| DATA TO USE |

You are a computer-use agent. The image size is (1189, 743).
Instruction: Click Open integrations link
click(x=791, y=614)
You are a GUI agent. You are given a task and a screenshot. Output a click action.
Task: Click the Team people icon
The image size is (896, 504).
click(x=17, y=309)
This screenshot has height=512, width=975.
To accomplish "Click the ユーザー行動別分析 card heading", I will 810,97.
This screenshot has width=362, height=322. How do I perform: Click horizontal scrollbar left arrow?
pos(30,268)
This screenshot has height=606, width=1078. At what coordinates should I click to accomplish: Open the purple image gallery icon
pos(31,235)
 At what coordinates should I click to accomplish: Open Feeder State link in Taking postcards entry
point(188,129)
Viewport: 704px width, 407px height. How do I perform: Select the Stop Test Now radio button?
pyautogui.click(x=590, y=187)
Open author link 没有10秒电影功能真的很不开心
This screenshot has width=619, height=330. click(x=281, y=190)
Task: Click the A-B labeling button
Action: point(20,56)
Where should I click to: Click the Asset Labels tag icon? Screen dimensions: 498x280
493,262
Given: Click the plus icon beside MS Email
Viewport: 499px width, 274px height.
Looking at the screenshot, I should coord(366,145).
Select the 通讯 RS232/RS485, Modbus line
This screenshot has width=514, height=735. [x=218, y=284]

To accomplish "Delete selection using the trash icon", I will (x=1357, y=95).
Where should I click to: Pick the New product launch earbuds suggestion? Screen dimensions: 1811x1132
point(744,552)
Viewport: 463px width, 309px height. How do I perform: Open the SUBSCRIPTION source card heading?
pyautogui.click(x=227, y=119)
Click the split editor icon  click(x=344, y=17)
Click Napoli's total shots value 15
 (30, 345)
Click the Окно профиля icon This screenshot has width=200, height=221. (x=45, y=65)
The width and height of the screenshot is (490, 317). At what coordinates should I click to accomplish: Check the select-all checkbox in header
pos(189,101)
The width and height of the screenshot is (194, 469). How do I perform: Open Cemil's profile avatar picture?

| EXERCISE GOAL |
Having read the records above, print them out again exactly.

| TASK OUTPUT |
You are a computer-use agent. The image size is (1189, 743).
Instruction: Click Open integrations link
click(x=791, y=614)
You are a GUI agent. You are given a task and a screenshot. Output a click action.
Task: Click the Team people icon
The image size is (896, 504).
click(x=17, y=309)
This screenshot has height=512, width=975.
To accomplish "Click the ユーザー行動別分析 card heading", I will 810,97.
This screenshot has width=362, height=322. How do I perform: Click horizontal scrollbar left arrow?
pos(30,268)
This screenshot has height=606, width=1078. At what coordinates should I click to accomplish: Open the purple image gallery icon
pos(31,235)
 At what coordinates should I click to accomplish: Open Feeder State link in Taking postcards entry
point(188,129)
Viewport: 704px width, 407px height. How do I perform: Select the Stop Test Now radio button?
pyautogui.click(x=590, y=187)
Open author link 没有10秒电影功能真的很不开心
This screenshot has width=619, height=330. click(x=281, y=190)
Task: Click the A-B labeling button
Action: point(20,56)
Where should I click to: Click the Asset Labels tag icon? Screen dimensions: 498x280
493,262
Given: Click the plus icon beside MS Email
Viewport: 499px width, 274px height.
Looking at the screenshot, I should coord(366,145).
Select the 通讯 RS232/RS485, Modbus line
This screenshot has width=514, height=735. [x=218, y=284]

To accomplish "Delete selection using the trash icon", I will (x=1357, y=95).
Where should I click to: Pick the New product launch earbuds suggestion? Screen dimensions: 1811x1132
point(744,552)
Viewport: 463px width, 309px height. How do I perform: Open the SUBSCRIPTION source card heading?
pyautogui.click(x=227, y=119)
Click the split editor icon  click(x=344, y=17)
Click Napoli's total shots value 15
 (30, 345)
Click the Окно профиля icon This screenshot has width=200, height=221. (x=45, y=65)
The width and height of the screenshot is (490, 317). At what coordinates should I click to accomplish: Check the select-all checkbox in header
pos(189,101)
The width and height of the screenshot is (194, 469). How do I perform: Open Cemil's profile avatar picture?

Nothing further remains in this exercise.